» Directive A: Reproduce the part of the post on Hurst cycles from "Friday, 09/09/2005 12:38:38" to "into tangled wrecks.".
» Directive B: In the post on Hurst cycles, what does the market consistently do to the fantasies that a speculative mindset selects?
» Directive C: Write the next part of the post on Hurst cycles, picking up after its last sentence.

» Text shown:
Friday, 09/09/2005 12:38:38 PM

Friday, September 09, 2005 12:38:38 PM

Post# of 51861
Golfin, we are now learning why Hurst cycles work and elaborate speculative reasoning fails--and I include Schaeffer's commentary in that category.

Hurst analysis is not the mechanical application of fixed time periods on the market. It is not speculating on possible outcomes. It is signal processing--responding to the actual data coming across the wire (tape is too old-fashioned).

When we look at a chart from a speculative mindset, we can see infinite possibilities and tend to select the one that best fits our fantasies. The market consistently turns those fantasies into tangled wrecks.

» Information given:
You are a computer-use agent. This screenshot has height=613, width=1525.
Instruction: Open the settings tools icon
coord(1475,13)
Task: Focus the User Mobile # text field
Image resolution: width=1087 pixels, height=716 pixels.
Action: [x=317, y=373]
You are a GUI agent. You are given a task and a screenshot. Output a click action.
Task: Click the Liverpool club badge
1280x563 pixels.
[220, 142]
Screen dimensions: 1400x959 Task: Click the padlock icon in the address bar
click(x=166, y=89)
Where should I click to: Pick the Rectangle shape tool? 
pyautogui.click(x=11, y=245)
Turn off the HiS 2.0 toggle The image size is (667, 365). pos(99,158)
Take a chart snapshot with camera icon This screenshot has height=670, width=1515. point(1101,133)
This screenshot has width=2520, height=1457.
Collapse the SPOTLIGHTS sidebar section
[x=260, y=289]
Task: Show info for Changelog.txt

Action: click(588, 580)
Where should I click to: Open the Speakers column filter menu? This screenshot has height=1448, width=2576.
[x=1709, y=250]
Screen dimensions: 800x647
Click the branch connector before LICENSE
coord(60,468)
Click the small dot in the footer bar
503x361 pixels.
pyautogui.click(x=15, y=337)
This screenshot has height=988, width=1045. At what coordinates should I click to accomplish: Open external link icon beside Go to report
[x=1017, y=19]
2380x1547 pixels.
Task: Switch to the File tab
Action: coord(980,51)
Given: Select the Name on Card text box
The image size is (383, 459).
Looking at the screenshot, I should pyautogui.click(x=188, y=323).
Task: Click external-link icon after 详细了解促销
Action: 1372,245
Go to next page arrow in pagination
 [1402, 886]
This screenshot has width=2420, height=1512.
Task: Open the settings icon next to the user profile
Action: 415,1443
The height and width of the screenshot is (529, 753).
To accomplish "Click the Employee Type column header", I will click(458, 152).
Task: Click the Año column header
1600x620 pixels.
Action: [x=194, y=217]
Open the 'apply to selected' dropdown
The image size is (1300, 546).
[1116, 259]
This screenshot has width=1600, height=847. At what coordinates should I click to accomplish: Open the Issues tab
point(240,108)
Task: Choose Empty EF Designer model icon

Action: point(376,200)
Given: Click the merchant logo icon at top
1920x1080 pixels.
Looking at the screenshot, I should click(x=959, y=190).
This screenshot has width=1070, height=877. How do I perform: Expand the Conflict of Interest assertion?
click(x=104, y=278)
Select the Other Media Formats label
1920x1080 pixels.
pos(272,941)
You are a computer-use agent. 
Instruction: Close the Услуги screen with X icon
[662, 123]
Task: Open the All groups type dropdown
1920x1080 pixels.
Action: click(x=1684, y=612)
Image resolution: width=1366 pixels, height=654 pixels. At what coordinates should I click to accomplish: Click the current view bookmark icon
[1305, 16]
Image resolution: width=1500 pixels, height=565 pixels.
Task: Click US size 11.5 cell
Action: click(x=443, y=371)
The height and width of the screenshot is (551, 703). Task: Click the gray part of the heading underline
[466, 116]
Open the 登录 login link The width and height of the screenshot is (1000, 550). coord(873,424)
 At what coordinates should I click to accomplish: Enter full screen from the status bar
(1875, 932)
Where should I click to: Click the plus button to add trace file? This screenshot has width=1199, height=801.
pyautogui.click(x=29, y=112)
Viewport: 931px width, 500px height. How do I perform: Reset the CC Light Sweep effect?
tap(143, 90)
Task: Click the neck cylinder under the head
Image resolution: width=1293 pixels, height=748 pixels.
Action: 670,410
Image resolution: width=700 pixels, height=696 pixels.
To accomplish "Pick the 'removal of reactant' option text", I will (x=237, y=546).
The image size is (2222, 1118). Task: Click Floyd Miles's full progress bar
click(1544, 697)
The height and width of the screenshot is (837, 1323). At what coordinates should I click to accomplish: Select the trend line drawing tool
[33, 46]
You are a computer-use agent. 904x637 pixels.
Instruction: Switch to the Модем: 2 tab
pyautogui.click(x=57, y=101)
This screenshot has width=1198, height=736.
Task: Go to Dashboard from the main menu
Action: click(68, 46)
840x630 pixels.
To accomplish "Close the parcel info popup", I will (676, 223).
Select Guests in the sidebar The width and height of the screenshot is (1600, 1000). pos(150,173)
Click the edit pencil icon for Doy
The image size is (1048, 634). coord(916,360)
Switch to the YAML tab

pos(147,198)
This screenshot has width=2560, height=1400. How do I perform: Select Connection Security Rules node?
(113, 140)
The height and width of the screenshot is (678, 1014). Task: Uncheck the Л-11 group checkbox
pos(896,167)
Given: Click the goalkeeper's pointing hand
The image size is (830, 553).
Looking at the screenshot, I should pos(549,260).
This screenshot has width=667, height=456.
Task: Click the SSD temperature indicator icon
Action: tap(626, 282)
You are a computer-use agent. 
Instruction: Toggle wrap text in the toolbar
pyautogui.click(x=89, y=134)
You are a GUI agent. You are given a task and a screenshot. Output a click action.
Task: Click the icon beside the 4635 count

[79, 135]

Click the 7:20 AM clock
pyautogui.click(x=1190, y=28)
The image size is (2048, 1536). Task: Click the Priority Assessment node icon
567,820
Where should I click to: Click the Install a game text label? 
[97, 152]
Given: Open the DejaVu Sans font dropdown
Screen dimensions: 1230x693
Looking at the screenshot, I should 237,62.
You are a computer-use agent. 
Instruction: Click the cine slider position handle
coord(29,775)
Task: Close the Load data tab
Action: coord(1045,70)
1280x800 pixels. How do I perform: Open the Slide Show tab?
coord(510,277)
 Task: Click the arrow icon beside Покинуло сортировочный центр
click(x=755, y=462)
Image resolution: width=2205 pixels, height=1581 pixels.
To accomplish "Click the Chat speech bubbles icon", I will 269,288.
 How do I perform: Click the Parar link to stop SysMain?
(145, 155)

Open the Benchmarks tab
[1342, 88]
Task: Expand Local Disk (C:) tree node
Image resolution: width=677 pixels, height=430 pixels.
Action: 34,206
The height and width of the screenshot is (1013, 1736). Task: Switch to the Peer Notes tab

» Exercise answer A:
Friday, 09/09/2005 12:38:38 PM

Friday, September 09, 2005 12:38:38 PM

Post# of 51861
Golfin, we are now learning why Hurst cycles work and elaborate speculative reasoning fails--and I include Schaeffer's commentary in that category.

Hurst analysis is not the mechanical application of fixed time periods on the market. It is not speculating on possible outcomes. It is signal processing--responding to the actual data coming across the wire (tape is too old-fashioned).

When we look at a chart from a speculative mindset, we can see infinite possibilities and tend to select the one that best fits our fantasies. The market consistently turns those fantasies into tangled wrecks.

» Exercise answer B: It turns them into tangled wrecks.

» Exercise answer C:
The Hurst cycles on the other hand give us a framework that reasonably describes market behavior year after year, but these cycles must be interpreted flexibly from the point of view of signal processing. So at all times, we are asking, "What is the signal now? What is the signature of the smaller cycle, and what does it suggest concerning the larger? Are the cycles left or right translating? What is the sigma el? How will I recognize when it shifts?"

This disciplined approach minimizes speculation. And luckily--it is our great fortune--the cycles (with reasonable discrepancies) continue to behave as Hurst first observed 30 years ago.

I'm writing to myself here. Clarifying my own understanding with a tip of my hat to Airedale, Cash, USA, and others. If I have said something not quite right, please feel free to correct.